In 1964 was er al meteen een schandaal rond Portugal (en Spanje): tussen twee van de songs had een man met een protestbord zich op het podium weten te werken. Op het bord stond ‘Boycot Franco en Salazar!’, een verwijzing naar de dictators uit Spanje en Portugal. De man werd meteen van het podium verwijderd. Omdat er geen videoband bestaat van het songfestival 1964, is het onmogelijk om het bewuste fragment te zien. In de audio-opname is wel rumoer te horen (vanaf 57:31):

play

 

Na het roemloze debuut ging het jaren niet al te best met het Iberische land in de liedjeswedstrijd. Pas in 1971 werd voor het eerst de top tien van het klassement gehaald in de finale. In totaal is dat tot hiertoe slechts tien keer gebeurd, inclusief de overwinning van Salvador Sobral gisteren.

Eind jaren ’60 en begin jaren ’70 wisten enkele ‘provocatieve’ liedjesteksten (lees: teksten die op subtiele wijze ingingen tegen de dictatuur) zich naar het internationale songfestivalpodium te werken. Maar het was de inzending van 1974, E depois do adeus (‘En na het vaarwel’) van Paulo do Carvalho, dat de geschiedenisboeken in zou gaan. Op het ESF in Brighton eindigde het gedeeld laatste, maar de song werd gebruikt als een symbool om de Anjerrevolutie op gang te trekken. Die zou uiteindelijk een einde maken aan het dictatoiale bestuur in het land.

play

 

Pulpwedstrijd

De jaren nadien maakte Portugal amper indruk op het songfestival. Tussen 1975 en 1990 werd slechts twee keer de top tien gehaald, met als beste resultaat een zevende stek, voor het veeltalige Um grande, grande amor (‘Een grote, grote liefde’) van Jose Cid in 1980. Tegelijk was de voorronde Festival da Canção flink aan het dalen in de achting van de pers en het publiek. Volgens velen was het een pulpwedstrijd geworden, zoals het Eurovisiesongfestival ook al in die tijd wijd en zijd werd beschouwd.

In de jaren ’90 ging het de Portugezen – voor hun normen – beduidend beter voor de wind, inclusief een heropleving van het succes en de prestige van hun nationaal liedjesfestijn. Dulce Puntes werd achtste met Lusitana paixão (‘Passie uit Lusitania’) in 1991, en nadien bouwde Puntes een carrière op in de fadomuziek in de hele Portugeestalige muziekwereld.

play

 

6e plek

Na succesjes in 1993 en 1994 werd in 1996 de beste positie behaald die het land tot en met gisterenavond kon voorleggen.

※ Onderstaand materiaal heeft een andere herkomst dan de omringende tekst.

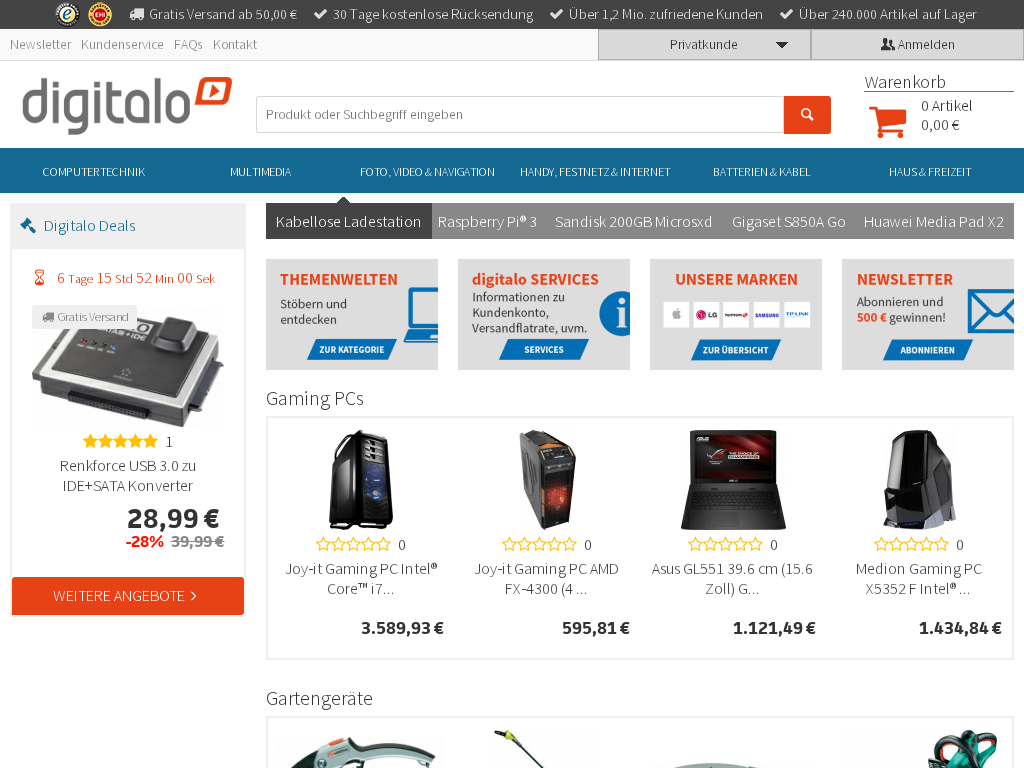1024x768 pixels.
Task: Click the Digitalo Deals gavel icon
Action: [28, 226]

Met het opzwepende O meu coração não tem cor (‘Mijn hart heeft geen kleur’) werd Lúcia Moniz zesde. Het jaar na die opsteker werd Portugal afgestraft met nul punten en een gedeelde allerlaatste plaats, net als bij hun debuut in 1964.

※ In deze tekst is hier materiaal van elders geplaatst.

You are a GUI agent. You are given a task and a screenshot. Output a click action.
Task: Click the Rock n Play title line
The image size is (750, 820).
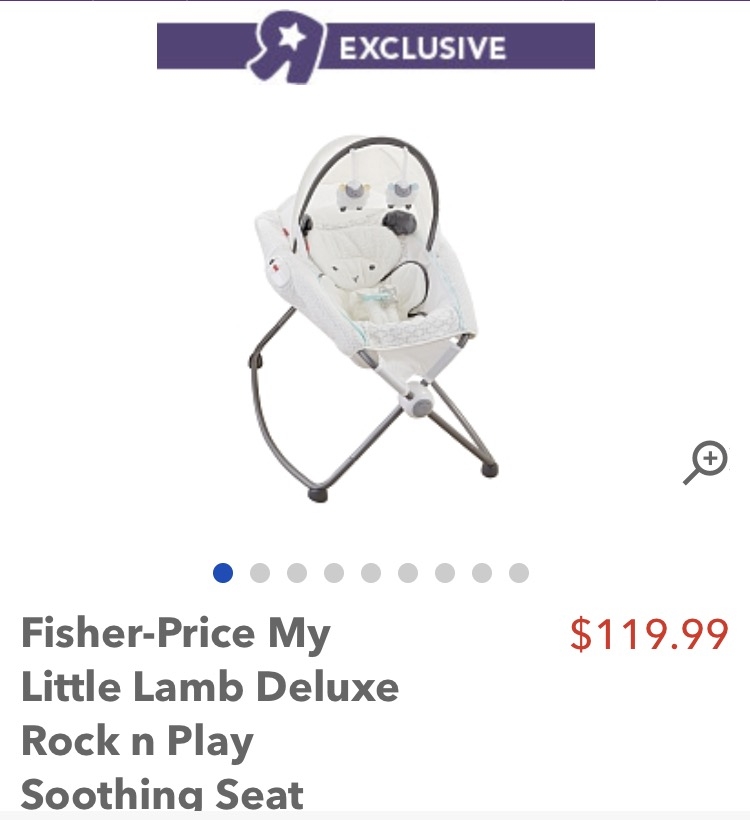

In het jaar 2000 moest Portugal verplicht verstek laten gaan. In die tijd waren er geen halve finales en vielen de laagst geplaatste landen af voor het volgende jaar. Opvallend weetje: in 2002 mocht Portugal nipt deelnemen, maar door financiële problemen bij de omroep RTP werd toch afgezegd voor de happening in het Estse Tallinn. Dat gaf de Letten het recht om alsnog deel te nemen. En met succes, want Letland sleepte dat jaar zijn eerste en tot hiertoe enige overwinning in de wacht.

play

 

Halve finales

Tussen 2003 en 2005 werd geen Festival da Canção georganiseerd. In plaats daarvan kwam er een intern geselecteerde artiest op de proppen, al dan niet met een ook intern gekozen song. Nadat ook die seleciteprocedure onsuccesvol bleek, werd teruggegrepen naar de oude liedjeswedstrijd.

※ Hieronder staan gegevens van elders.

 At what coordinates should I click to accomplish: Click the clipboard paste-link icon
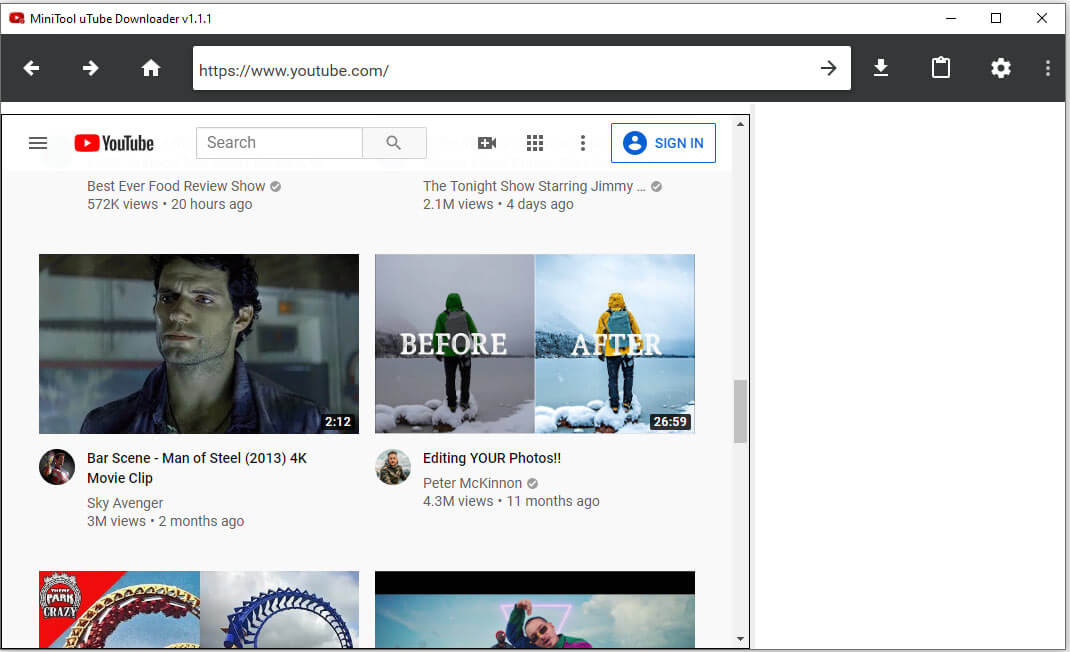click(x=940, y=67)
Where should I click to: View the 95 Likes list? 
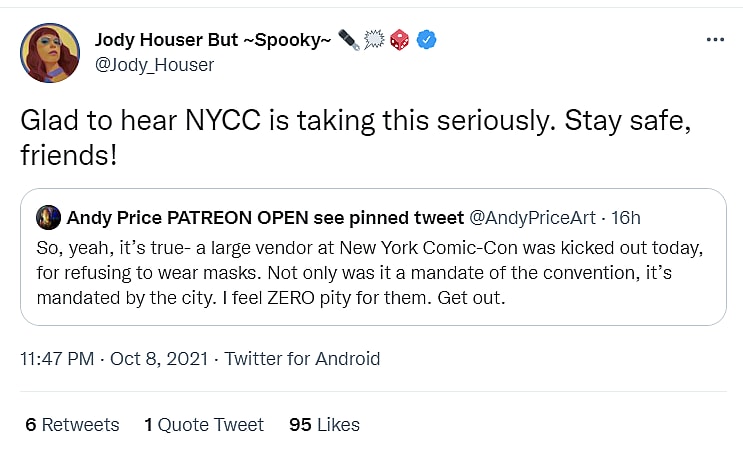[324, 424]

Sinds de invoering van de halve finale in 2004, heeft Portugal zich slechts vier keer weten te plaatsen voor de songfestivalfinale. In 2008 werd Vânia Fernandes tweede in de semi met Senhora do mar (‘Meisje van de zee’), al tuimelde ze in de finale wel naar de middenmoot. Ook Flor-de-Lis en Filipa Azavedo in 2009 en 2010 kwamen niet verder dan halverwege het klassement in de finale.

play

 

In 2013 en 2016 bleef Portugal nog thuis door financiële en structurele problemen bij de omroep RTP. Dit jaar keerde het land terug, met een voorronde die was opgebouwd met twee halve finales en een finale. De componisten van de in totaal zestien songs werden intern aangeduid door de RTP, en kregen carte blanche om hun song en artiest te selecteren. Luísa Sobral pende Amar pelos dois (‘Liefhebben voor ons beiden’) neer en koos haar broer als zanger. De rest is inmiddels geschiedenis.